O cerne da mensagem é o "ofício do pastor", no sentido evangélico do termo. Podem-se obter duas impressões. A primeira é a de uma exortação geral, fora de tempo e lugar; a outra é a de uma advertência pontual às condições em que os pastores operam aqui na Itália. Os quais, nessa segunda versão que parece ser a mais apropriada, sentiram-se chamados à obrigação de "vigiar" não só sobre as comunidades que lhes são confiadas, mas também sobre si mesmos, para não se tornarem "um funcionário, um clérigo de Estado preocupado mais consigo mesmo, com a organização das estruturas, do que com o verdadeiro bem do povo de Deus".

É esse é o conceito que o papa que veio "do fim do mundo" teve do ar de Roma e arredores? E que efeito produz uma palavra tão direta naqueles que receberam a responsabilidade de "caminhar à frente do rebanho", com "sã celeridade apostólica" e, portanto, de desempenhar uma função de liderança?

Cuidado, porém: "Para tornar a nossa voz reconhecível", seja por aqueles que estão na fé católica, quanto por aqueles que são estranhos a ela, "é preciso também – diz Francisco – dispor-se a caminhar no meio e atrás do rebanho" para "ouvir o silencioso relato de quem sofre e para apoiar o passo daqueles que temem que não irão conseguir". Não somente guiar, portanto, mas também compartilhar, para ser capaz de "reerguer, tranquilizar, infundir esperança".

A circunstância do discurso era a de uma profissão de fé realizada de forma coletiva com os bispos e, portanto, centrada na relação com Deus. O Papa Francisco, porém, desenvolveu o tema detendo-se sobre a relação com o próximo, apontando, mais do que para a perfeição da doutrina, para o valor do testemunho.

A Igreja é crível se há coerência entre o que ela diz e o que ela faz.

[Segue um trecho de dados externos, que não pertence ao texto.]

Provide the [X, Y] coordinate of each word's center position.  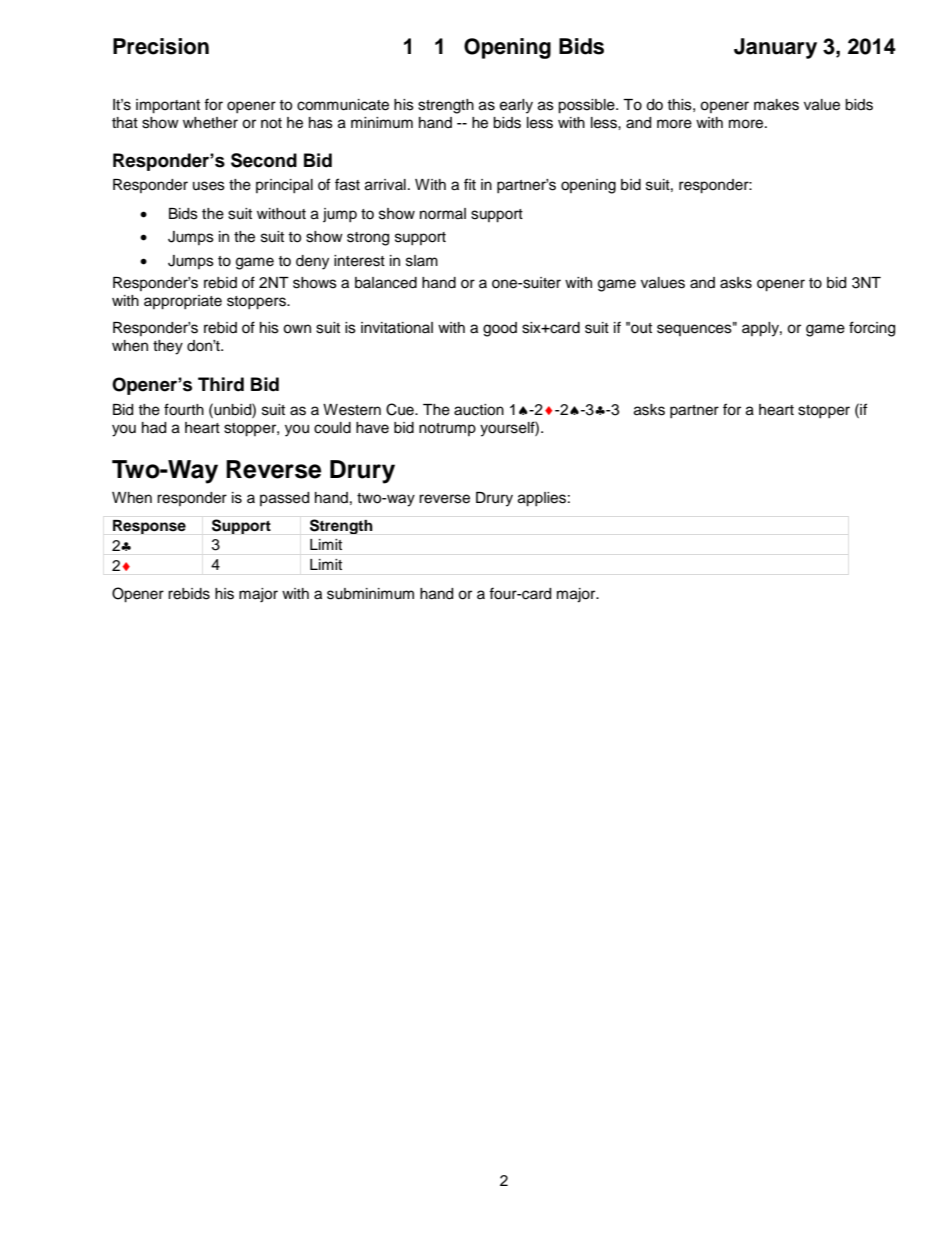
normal [443, 213]
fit [470, 184]
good [500, 329]
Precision [161, 46]
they [168, 347]
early [516, 106]
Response [149, 527]
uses [209, 186]
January [775, 48]
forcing [872, 329]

E é aí que se sente a brecha que existe entre uma fé cristã suposta e certificada de uma vez por todas e a avaliação cotidiana das atitudes e dos comportamentos como medida de julgamento e autenticidade. Para aqueles que estão acostumados – há gerações, para não dizer ab aeterno – às fórmulas jurídico-teológicas que permeiam grande parte do magistério, um papa que fala de Evangelho pode até ser um problema.

O projeto de Igreja de Jorge Bergoglio está recém-esboçado, mas, a partir dos primeiros sinais, captam-se o seu porte e as suas implicações. O da linguagem é apenas um corolário da ideia de "Igreja pobre para os pobres", que já se lê em mil títulos, mas que uma sequência faz com que seja melhor do que outras: um homem vestido de branco, precedido por uma cruz, que, a pé, atravessa de a nave de São Pedro e sobre ao altar da Confissão, sem um aplauso, sem um "viva o papa". Sedes gestatórias, incensos e flabelos permanecem guardados. E palavras sem ornamentos que expressam perguntas: "Quem somos, irmãos, diante de Deus? Quais são as nossas provas? O que Deus está nos dizendo através delas? Sobre o que estamos nos apoiando para superá-las?".

E respostas não automáticas, mas a serem encontradas juntos, "clero e povo", diria Rosmini. Onde o povo é recurso de boa vontade.